I will name the limits explicitly, because honest scope-flagging is part of the rigor I am arguing for.
- Sample size. Headline numbers come from n=20. The next target is n=50 to n=100 across multiple domains.
- Human-grounded calibration is not implemented yet. The current work has prompt calibration and cross-family calibration but not the human-labeled layer. Until it lands, the strongest honest claim is internal consistency, not correctness.
- Single benchmark. Results are on tau-bench retail. The framework is benchmark-agnostic by design (anything representable as role-typed messages with tool calls and results is compatible), but breadth confirmation is future work.
- Rubric design is not fully systematic yet.
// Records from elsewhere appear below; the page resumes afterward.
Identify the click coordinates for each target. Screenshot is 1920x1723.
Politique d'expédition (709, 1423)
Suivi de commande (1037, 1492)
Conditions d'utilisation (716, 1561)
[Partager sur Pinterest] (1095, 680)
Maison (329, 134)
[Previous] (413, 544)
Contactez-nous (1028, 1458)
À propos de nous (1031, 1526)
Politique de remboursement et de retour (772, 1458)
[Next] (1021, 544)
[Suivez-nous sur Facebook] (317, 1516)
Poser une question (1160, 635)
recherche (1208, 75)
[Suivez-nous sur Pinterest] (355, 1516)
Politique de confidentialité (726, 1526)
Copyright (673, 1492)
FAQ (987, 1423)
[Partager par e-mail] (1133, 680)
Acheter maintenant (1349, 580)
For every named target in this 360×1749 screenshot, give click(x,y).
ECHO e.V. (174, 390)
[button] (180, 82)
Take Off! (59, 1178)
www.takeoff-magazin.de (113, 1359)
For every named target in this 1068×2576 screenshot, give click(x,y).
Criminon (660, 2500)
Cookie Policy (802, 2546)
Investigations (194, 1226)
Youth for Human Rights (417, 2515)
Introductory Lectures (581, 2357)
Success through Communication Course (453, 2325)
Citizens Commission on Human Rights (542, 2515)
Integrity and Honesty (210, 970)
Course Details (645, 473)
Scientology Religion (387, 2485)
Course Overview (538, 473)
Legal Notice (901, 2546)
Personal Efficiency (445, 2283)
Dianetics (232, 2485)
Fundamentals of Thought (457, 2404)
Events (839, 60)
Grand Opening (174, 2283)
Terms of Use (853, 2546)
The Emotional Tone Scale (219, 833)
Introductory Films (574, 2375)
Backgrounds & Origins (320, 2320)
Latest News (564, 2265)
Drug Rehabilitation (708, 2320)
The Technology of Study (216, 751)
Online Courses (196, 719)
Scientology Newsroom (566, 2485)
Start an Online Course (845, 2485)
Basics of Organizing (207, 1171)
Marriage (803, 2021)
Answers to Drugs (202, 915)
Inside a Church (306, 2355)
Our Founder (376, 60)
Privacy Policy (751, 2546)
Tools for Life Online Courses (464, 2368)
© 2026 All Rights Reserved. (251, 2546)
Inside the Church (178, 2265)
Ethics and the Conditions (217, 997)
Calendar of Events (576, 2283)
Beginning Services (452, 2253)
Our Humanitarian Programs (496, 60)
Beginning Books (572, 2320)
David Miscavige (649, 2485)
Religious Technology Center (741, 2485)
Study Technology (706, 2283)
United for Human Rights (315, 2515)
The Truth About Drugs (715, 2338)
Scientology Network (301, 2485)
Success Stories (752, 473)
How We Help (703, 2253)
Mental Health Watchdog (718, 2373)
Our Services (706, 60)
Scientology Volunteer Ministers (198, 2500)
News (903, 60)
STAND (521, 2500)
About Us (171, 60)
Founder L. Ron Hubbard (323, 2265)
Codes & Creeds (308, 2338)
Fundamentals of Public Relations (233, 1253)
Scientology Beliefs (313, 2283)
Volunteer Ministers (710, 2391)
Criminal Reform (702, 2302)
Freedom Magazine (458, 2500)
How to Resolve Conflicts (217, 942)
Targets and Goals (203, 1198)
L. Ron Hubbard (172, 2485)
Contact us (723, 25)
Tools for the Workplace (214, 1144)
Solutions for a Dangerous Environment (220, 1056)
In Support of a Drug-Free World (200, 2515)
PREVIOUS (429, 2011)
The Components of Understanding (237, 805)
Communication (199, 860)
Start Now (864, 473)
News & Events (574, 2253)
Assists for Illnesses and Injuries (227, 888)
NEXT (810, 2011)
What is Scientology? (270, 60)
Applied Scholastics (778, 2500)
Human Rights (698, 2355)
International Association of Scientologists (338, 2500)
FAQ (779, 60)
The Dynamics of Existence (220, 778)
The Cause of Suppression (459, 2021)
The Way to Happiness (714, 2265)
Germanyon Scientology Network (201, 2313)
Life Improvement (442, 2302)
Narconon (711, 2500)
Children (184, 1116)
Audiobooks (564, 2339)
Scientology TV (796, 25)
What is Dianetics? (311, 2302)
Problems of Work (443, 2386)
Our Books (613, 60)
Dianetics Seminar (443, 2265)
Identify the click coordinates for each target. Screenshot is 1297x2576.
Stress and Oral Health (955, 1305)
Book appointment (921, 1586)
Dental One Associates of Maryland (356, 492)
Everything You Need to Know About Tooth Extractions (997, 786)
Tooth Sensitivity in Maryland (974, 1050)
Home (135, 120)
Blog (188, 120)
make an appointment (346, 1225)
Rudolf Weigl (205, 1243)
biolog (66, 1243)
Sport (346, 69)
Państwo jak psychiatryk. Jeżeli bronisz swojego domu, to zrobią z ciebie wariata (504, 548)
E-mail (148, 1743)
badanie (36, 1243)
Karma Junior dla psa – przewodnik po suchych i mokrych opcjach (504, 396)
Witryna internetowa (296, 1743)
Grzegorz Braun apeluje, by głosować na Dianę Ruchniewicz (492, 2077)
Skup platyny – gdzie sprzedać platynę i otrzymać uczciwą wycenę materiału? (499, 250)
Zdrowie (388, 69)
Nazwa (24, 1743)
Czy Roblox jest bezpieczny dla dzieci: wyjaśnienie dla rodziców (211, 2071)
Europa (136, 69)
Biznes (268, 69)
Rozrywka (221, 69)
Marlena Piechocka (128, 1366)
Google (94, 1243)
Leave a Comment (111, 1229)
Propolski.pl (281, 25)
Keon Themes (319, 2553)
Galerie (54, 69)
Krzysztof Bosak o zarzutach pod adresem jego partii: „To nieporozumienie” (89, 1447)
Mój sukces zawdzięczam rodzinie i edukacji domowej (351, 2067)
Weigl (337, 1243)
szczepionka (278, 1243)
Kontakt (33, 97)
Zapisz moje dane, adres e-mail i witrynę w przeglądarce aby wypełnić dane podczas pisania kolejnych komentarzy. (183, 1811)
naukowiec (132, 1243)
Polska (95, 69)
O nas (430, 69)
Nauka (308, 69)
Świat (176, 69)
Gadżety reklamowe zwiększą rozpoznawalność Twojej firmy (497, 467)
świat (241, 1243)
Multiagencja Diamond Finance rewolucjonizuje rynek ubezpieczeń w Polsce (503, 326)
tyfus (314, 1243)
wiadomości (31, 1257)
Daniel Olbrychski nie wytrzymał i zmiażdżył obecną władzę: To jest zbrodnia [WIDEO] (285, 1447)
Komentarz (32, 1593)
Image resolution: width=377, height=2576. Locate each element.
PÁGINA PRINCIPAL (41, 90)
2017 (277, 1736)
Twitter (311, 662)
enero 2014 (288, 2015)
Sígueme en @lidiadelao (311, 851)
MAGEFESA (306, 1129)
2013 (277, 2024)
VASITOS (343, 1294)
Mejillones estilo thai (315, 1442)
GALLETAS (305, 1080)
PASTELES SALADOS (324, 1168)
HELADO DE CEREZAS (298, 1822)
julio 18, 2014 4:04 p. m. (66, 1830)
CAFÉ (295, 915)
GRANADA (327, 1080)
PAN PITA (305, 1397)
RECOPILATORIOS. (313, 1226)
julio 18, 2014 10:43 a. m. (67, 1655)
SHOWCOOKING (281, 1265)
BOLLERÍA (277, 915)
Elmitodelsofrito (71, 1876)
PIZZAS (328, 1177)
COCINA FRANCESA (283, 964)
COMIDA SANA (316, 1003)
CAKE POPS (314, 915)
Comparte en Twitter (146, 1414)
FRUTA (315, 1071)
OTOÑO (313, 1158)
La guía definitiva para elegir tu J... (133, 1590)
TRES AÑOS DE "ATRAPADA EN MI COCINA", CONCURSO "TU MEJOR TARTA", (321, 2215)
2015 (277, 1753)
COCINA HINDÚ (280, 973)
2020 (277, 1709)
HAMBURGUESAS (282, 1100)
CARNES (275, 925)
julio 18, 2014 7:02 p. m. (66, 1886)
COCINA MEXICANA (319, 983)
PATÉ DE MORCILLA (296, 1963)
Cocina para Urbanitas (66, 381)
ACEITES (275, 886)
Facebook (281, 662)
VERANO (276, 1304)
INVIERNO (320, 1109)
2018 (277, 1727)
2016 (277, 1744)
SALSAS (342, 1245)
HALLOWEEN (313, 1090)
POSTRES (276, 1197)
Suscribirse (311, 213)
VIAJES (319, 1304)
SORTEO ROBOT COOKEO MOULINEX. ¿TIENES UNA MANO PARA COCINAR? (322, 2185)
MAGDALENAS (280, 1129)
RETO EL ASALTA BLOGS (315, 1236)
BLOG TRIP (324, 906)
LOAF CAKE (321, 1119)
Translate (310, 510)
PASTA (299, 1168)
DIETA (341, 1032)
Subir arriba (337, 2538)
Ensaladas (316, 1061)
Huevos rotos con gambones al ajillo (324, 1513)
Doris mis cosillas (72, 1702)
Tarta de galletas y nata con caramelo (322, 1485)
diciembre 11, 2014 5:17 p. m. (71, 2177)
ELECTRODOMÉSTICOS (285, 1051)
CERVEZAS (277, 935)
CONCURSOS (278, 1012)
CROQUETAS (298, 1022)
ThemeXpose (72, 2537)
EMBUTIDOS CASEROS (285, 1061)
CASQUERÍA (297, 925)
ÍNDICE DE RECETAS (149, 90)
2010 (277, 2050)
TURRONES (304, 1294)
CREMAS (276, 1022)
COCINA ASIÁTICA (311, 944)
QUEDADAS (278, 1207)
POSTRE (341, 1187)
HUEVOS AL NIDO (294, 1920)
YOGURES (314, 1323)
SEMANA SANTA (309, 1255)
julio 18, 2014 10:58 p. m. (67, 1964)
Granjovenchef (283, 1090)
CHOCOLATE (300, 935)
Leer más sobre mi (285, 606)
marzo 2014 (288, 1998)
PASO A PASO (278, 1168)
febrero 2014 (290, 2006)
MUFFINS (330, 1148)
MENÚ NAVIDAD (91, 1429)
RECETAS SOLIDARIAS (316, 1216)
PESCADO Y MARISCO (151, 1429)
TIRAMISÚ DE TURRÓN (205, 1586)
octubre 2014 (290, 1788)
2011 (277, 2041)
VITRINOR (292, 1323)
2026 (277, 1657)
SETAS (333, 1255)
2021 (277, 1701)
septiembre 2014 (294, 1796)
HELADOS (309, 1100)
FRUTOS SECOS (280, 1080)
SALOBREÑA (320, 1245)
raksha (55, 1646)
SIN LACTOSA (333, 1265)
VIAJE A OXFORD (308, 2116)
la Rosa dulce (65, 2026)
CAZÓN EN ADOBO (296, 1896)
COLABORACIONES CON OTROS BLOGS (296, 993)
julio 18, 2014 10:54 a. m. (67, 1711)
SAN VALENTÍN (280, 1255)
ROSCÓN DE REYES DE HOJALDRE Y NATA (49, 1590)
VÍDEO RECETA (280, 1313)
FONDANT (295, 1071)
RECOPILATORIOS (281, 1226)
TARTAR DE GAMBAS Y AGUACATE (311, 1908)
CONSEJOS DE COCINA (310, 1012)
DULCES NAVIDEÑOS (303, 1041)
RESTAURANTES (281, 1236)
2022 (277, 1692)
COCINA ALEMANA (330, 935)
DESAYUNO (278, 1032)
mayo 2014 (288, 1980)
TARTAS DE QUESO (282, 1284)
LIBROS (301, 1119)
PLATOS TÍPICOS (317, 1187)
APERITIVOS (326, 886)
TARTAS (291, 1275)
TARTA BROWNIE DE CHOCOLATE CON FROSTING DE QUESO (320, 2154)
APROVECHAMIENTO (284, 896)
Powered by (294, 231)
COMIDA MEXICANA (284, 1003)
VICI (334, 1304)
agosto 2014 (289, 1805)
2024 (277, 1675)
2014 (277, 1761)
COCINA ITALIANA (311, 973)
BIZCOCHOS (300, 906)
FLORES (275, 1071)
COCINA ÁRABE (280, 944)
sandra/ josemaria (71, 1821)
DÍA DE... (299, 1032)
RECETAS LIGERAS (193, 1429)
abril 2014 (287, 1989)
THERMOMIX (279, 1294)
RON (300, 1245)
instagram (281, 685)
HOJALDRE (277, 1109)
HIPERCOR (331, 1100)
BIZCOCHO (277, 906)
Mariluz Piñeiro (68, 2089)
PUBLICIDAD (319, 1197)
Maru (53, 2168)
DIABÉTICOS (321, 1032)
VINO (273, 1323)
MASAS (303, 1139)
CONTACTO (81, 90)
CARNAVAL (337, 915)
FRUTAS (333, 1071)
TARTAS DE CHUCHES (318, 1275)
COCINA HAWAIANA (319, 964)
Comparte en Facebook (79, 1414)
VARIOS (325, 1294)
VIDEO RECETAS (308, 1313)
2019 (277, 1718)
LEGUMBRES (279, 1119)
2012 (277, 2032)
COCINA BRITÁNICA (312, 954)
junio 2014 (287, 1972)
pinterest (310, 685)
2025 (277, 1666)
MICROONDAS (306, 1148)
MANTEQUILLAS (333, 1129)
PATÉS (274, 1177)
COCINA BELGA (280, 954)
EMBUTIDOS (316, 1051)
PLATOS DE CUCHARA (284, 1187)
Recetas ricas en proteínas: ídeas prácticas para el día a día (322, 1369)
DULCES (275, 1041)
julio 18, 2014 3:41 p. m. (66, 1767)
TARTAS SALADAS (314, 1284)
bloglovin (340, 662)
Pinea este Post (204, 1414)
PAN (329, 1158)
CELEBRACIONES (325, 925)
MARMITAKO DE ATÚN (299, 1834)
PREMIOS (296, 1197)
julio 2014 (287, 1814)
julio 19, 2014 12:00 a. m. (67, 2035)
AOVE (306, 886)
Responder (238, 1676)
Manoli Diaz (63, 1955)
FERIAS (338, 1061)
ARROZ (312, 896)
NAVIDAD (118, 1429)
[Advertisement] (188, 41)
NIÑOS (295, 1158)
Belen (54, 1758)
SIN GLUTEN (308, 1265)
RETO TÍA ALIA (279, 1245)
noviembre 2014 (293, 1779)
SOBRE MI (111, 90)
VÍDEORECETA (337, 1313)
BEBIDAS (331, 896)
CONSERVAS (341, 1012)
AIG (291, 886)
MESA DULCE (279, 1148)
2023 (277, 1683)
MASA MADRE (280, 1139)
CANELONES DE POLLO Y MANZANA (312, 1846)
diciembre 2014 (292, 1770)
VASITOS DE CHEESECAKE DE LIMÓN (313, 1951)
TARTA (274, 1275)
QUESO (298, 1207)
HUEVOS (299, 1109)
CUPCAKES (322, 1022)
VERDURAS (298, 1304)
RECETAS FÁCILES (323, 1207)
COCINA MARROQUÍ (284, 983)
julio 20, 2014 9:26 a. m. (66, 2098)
Only argument validity has been stressed by cross-judge contention. The other four axes may reveal similar ambiguities under more runs. The rubrics are living artifacts in versioned source control, not final products.
The actual argument
End-task success rates are necessary but not sufficient for understanding agent failure. The five-axis decomposition surfaces which capability broke when an agent failed, and cross-family judge agreement provides a credibility layer that single-judge methodology does not. The rigor lives in the calibration discipline, not in the technique, which builds on published precedent.
What this work argues for is less a new tool than a discipline. When you put an LLM in the judge seat, calibrate it. When you only have one judge, get a second from a different family. When you publish a methodology, publish the iterations that produced it. The hardest part of LLM-as-judge work is not implementing it. It is taking calibration seriously enough that the verdicts mean something.
Code, rubrics, and runnable examples: github.com/brihat9135/agent-judge-calibration.